She then taught English for two years with the goal of earning enough money to return to graduate school for a Master's Degree. When she was ready, in the 1940-41 school year, she signed a teaching contract in Miami, AZ while attending classes at the University of Arizona. The commute was 90 miles each way on two-lane roads. (It looked like a
shorter distance on her map in Minnesota.) The next year, she became a full time student and completed her Master's in English.
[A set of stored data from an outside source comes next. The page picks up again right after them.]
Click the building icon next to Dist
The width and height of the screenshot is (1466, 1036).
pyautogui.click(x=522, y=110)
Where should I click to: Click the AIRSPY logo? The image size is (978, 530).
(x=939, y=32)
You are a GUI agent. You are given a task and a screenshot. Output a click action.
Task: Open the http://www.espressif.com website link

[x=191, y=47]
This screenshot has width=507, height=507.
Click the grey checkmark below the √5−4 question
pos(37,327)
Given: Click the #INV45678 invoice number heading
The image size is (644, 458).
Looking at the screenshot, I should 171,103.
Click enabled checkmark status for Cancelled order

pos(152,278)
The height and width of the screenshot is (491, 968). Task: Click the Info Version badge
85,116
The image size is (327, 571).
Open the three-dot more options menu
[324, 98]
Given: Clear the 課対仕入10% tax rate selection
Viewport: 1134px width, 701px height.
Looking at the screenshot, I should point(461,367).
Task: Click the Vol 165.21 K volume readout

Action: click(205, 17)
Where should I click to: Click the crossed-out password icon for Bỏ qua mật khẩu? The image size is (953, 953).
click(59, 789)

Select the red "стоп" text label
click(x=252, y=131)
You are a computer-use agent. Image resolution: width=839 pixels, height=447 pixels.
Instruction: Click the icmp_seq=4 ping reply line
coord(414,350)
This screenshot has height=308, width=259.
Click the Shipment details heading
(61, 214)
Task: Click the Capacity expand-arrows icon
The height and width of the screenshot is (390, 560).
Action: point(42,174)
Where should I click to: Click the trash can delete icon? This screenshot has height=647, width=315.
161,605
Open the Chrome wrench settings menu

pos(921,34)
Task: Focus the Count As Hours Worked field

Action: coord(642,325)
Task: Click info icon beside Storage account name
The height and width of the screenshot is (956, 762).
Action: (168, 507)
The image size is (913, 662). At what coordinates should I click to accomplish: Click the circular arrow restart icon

Her future husband proposed to her in April 1942. This presented two problems. First, she postponed her marriage until she completed her degree requirements. The second problem was that women could not teach once they were married, by standard contractual language used on all contracts at the time. So she gave up her life as a teacher to become
the wife of a military pilot. She continued taking college courses through her many travels, including stays in Germany and Japan. Sixteen years later, she returned to Tucson where she took classes and resumed her teaching career. Baby boomers were now in schools, and the resulting teacher shortage meant married women were now permitted to teach.
She completed her second Master's Degree in 1967, as a Reading Specialist, and continued teaching while raising a family.
Her degree from the UA in 1942, then, became the first of eight UA degrees earned by her family. The last, and eighth, was earned by her youngest grandson in 1992, 50 years later. Those same family members hold five additional college degrees from other institutions.